After much deliberation, tweaks, and math (for alterations), I finally finished my R13 ‘sweater’ knock-off:
For my final version of this top, I made several revisions to Vogue 8670:
1. I continued to use the same sizing, but went with a smaller seam allowance. I like 1/4″ seams when I work with knits anyway, but doing this also gave me a smidge more ease, making this look a bit less fitted (my idea was more sweatshirty).
2. I kept the two part sleeve and top stitched the seams to give it a sportier look. I continued the top stitching throughout the rest of the top as well (neckline, etc.) except on the pleather fabric.
3. Because I found the neck band to be tight in my test version of this top and because I altered the seam allowances, I had to change the length of the banding to suit my new measurements.
4. I shortened the length of this top by 4″ and added a French Terry band at the bottom so it looked more like the inspired shirt. Now that it’s completed, I wish I would have taken the length up about two more inches since I still find it a bit too long.

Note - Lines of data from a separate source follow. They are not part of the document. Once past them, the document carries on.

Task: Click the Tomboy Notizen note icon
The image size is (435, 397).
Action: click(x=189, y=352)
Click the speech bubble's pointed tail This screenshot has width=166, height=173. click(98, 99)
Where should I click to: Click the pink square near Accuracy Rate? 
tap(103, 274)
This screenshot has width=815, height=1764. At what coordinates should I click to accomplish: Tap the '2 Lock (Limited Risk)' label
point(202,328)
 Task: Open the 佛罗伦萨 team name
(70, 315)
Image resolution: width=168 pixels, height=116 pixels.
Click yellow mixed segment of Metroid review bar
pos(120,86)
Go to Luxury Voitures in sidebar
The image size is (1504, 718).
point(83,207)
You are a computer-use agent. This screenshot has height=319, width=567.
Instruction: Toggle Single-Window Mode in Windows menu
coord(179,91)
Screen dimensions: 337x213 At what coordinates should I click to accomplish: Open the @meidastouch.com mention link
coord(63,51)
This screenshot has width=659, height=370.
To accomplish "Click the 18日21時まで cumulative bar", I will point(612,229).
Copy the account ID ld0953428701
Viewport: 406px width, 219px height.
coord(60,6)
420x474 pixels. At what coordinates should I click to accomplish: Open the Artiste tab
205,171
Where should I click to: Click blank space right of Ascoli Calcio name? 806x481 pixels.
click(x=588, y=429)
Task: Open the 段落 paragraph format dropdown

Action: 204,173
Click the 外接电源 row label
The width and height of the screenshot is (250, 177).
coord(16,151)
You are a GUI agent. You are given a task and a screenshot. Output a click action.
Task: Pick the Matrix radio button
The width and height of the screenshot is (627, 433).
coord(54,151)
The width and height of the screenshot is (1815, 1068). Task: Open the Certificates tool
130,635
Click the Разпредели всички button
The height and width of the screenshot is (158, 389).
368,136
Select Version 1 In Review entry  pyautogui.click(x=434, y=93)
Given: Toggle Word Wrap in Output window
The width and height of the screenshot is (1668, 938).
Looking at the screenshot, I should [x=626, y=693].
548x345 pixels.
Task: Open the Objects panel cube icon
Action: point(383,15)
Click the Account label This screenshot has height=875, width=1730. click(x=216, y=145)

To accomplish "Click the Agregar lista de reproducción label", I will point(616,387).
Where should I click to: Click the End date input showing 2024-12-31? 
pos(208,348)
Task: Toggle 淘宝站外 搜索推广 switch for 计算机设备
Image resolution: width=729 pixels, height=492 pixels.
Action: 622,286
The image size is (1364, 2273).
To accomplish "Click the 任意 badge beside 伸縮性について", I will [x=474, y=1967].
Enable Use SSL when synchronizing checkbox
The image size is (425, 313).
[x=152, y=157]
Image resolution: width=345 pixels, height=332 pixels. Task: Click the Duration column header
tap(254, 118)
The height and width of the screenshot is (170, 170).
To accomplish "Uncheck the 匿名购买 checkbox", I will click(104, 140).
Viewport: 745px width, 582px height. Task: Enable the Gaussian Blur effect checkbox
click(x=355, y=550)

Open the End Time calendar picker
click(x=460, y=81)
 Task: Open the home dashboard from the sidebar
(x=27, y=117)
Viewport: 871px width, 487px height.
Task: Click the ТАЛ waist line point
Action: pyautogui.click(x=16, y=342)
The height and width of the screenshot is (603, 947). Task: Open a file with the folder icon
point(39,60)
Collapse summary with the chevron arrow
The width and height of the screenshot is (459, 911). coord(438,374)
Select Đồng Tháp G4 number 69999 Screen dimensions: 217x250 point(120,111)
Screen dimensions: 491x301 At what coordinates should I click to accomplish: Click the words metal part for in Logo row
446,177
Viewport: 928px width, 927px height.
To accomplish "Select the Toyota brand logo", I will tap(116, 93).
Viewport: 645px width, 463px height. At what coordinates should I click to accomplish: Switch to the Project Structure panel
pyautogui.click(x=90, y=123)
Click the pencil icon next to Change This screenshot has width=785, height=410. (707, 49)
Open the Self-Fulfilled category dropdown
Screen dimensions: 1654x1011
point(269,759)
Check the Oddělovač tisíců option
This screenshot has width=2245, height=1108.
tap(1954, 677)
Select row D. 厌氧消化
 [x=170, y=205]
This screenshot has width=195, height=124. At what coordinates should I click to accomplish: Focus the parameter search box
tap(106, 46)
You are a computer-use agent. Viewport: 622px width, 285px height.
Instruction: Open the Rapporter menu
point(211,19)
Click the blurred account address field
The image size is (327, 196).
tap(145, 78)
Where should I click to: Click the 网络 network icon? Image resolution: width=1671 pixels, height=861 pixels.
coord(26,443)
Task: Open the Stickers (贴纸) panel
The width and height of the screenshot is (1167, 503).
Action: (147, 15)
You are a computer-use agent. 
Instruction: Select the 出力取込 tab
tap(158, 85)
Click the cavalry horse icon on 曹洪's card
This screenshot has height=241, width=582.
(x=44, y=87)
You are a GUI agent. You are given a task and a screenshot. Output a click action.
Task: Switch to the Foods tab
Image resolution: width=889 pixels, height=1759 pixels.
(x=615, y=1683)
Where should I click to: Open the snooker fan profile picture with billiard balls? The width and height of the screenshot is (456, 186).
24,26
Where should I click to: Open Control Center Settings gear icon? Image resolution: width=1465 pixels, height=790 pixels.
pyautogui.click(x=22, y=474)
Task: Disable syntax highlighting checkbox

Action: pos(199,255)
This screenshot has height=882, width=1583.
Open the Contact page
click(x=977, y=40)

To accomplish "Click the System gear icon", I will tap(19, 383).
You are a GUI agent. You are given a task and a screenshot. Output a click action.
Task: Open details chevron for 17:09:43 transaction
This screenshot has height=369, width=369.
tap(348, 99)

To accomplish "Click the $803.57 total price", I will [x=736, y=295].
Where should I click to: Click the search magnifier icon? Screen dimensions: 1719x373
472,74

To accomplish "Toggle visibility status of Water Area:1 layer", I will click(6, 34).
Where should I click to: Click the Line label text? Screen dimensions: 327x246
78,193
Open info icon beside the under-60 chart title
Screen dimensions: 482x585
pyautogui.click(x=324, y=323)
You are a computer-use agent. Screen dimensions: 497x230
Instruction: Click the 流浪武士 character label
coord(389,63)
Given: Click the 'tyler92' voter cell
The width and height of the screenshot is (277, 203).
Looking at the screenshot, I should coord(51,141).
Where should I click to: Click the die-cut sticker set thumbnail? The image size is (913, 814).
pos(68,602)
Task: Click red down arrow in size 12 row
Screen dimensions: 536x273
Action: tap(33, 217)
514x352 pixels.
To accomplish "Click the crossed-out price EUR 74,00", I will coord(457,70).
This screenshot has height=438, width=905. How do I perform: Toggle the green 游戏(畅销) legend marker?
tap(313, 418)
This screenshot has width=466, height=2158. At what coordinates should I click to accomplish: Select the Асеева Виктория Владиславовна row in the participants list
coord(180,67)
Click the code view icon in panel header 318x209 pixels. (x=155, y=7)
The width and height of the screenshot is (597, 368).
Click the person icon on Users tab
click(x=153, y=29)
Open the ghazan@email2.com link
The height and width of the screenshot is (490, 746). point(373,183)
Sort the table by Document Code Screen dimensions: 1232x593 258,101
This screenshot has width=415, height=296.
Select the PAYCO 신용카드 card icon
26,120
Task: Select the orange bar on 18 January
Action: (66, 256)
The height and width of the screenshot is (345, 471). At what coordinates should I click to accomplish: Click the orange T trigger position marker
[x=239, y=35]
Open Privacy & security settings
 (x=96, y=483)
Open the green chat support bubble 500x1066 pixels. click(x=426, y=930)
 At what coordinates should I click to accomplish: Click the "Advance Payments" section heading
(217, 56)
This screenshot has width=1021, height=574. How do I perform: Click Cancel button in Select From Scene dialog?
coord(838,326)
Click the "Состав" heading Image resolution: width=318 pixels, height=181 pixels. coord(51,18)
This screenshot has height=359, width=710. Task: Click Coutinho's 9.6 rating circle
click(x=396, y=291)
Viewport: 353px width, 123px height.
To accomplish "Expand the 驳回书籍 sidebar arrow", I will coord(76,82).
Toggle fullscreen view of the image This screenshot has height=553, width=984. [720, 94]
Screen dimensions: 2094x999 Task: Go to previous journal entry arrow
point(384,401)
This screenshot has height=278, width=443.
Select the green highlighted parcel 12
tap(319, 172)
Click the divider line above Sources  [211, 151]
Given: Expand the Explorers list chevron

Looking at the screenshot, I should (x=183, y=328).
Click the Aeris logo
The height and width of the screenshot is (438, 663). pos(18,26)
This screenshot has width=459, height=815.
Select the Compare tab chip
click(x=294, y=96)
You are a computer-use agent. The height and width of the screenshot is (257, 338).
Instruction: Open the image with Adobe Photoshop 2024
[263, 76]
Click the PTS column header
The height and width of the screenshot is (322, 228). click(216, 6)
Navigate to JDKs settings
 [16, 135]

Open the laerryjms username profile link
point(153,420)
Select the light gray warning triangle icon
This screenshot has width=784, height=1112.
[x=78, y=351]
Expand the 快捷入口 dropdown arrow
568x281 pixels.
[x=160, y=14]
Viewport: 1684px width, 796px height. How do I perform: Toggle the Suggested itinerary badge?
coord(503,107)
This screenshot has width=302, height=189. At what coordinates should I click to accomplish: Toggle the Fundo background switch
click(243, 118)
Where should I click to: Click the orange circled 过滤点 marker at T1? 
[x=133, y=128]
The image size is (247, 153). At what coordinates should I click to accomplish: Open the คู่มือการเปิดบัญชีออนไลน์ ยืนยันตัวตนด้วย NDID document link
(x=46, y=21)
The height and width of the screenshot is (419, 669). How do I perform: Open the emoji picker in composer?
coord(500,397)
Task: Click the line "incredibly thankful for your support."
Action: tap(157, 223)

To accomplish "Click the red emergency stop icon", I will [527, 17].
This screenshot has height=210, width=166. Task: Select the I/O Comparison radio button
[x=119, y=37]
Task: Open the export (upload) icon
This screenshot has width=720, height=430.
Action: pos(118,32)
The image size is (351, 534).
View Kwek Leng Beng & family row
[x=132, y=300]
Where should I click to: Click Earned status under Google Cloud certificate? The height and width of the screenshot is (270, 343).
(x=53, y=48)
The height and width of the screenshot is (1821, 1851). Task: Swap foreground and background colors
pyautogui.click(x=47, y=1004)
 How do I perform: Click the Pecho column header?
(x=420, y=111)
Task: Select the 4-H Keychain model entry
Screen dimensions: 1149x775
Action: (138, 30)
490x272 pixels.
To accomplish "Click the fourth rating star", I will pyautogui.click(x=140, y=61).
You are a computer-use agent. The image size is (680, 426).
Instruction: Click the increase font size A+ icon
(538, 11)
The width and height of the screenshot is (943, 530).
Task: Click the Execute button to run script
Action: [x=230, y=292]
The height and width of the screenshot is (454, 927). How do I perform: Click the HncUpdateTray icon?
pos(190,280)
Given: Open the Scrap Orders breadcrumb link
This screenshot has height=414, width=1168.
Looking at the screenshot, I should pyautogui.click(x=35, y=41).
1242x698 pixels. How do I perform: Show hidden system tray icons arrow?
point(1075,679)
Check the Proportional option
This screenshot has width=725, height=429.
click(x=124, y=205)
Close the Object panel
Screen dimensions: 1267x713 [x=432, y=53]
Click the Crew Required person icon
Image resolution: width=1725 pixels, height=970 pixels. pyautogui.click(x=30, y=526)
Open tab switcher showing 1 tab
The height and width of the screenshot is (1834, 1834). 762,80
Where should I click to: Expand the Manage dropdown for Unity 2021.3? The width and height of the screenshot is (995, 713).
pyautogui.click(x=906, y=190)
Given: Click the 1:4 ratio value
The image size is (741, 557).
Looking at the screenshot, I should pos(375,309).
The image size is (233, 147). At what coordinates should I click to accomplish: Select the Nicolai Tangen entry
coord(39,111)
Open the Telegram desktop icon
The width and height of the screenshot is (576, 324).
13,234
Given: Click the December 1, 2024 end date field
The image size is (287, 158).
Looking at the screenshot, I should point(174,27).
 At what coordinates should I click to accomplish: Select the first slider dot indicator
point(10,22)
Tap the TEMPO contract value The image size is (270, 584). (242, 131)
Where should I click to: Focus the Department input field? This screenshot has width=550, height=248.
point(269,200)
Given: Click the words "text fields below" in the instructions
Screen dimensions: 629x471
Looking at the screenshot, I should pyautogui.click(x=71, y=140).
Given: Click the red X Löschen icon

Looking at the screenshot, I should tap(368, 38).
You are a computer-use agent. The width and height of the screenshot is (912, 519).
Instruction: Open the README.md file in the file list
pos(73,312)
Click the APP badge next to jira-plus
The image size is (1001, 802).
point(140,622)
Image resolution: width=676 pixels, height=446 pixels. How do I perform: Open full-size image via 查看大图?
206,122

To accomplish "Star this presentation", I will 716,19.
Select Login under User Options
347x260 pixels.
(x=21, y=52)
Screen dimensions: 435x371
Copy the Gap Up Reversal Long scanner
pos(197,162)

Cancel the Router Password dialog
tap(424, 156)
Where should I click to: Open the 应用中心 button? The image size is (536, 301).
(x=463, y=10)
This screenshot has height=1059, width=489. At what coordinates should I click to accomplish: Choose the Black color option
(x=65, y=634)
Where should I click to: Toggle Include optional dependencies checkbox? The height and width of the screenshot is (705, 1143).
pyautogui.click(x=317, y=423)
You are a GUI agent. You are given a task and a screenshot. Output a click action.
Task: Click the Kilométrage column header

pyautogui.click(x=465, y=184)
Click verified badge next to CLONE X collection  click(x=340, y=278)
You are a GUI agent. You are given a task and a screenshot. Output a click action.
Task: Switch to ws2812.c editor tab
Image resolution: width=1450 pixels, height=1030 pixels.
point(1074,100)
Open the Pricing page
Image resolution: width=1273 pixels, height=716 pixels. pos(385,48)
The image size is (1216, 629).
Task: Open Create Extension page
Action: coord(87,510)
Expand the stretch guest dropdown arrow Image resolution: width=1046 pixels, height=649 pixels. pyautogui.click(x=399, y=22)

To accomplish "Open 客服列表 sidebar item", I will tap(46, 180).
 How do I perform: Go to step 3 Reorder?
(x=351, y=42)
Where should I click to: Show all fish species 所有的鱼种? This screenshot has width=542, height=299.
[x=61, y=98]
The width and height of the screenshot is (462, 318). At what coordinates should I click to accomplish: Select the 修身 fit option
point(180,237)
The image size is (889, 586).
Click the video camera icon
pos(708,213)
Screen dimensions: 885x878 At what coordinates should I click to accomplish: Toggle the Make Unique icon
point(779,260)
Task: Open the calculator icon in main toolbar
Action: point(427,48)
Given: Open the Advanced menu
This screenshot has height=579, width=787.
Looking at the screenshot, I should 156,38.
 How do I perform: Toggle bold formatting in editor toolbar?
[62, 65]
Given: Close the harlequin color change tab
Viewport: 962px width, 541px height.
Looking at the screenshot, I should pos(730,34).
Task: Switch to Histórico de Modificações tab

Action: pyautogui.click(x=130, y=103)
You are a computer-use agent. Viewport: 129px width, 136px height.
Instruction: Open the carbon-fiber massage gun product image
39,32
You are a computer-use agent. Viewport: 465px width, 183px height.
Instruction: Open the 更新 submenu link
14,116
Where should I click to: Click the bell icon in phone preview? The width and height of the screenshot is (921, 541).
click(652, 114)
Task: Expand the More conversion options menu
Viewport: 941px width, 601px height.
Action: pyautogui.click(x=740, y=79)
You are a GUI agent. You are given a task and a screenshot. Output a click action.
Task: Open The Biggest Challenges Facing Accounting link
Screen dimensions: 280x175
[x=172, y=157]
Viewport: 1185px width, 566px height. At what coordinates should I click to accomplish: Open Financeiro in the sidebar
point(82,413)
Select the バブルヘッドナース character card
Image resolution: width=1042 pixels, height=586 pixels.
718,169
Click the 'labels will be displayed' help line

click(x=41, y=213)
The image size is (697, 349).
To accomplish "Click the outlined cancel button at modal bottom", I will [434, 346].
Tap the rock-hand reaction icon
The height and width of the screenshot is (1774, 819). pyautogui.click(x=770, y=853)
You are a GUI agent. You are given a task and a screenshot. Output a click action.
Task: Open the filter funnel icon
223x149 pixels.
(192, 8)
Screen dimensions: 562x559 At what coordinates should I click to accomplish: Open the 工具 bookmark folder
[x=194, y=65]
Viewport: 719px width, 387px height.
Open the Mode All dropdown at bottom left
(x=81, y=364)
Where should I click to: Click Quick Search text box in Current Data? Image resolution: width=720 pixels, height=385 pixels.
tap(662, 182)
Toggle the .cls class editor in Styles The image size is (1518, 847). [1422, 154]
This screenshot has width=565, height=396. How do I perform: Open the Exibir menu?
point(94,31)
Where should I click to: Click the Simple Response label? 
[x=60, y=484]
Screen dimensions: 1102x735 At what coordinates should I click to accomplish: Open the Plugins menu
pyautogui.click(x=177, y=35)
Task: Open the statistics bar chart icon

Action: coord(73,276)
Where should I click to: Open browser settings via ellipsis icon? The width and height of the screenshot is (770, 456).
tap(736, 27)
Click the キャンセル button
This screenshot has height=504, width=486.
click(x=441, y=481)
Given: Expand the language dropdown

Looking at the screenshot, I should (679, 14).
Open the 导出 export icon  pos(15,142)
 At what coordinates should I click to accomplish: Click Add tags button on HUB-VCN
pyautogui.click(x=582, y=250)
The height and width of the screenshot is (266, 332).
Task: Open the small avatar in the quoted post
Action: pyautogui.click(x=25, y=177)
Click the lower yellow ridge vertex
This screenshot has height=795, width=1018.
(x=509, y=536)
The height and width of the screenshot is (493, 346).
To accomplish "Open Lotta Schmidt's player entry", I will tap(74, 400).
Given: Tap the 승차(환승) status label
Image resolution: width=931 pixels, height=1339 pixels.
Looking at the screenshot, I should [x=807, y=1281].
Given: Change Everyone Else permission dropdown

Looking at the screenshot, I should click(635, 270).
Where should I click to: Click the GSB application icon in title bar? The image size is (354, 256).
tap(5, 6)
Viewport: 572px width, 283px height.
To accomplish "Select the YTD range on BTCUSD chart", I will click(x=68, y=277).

Final Thoughts: The stretch pleather was surprisingly wonderful to work with. In the end it is a bit stiffer that what I had anticipated, but I believe it’s just the nature of any synthetic fabric like this. Since I had made a test garment, things went together smoothly and had most of the bumps figured out by the time I started sewing. I love the trendiness of this finished top, but I can’t envision myself sewing up another one any time soon. As far as costs go, you can see the breakdown of this garment below. It was not really an inexpensive top to make, but compared to the price tag of the original ($395), I saved a ton (plus I have enough stretch pleather left over to make something else)!